Pero cuando fueron las once y media dijo:

—Bueno, señoras mías, ya es hora. Creo que ahora ya hemos tenido bastante con la naturaleza y que podemos pasar con todo derecho a otra cosa. Desde esta mañana a las siete sin probar bocado. Porque el bocadillo de jamón de Grünau no lo puedo contar… Pero, gracias a Dios, toda abstinencia, dice Balafré, tiene su premio y a buen hambre no hay pan duro. Vamos, señoras, el lomo de venado empieza a ser lo más importante de todo. ¿No es cierto, Johanna?

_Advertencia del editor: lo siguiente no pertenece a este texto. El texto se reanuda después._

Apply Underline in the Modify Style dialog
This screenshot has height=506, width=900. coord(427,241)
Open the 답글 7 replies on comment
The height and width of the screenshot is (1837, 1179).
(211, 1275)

Ésta se contentó con encoger los hombros, intentando rechazar rotundamente la insinuación de que cosas como lomo de venado y ponche pudieran tener importancia para ella.

Pero Isabeau se echó a reír.

—Bueno, ya veremos, Johanna. Desde luego que habría sido mejor el cementerio de Zeuthen. Pero hay que tomar lo que se tiene.

Y con esto se pusieron en camino para volver del bosque al huerto y de éste, en el que en ese momento se perseguían un par de mariposas amarillas, a la parte delantera de la casa, donde iban a comer.

Al pasar por la sala del hostal, vio Isabeau al hostelero, ocupado en vaciar una botella de vino de Mosela.

—Lástima —dijo— que tenga que ser precisamente eso. El destino debería haberme deparado una vista mejor. ¿Por qué precisamente Mosela?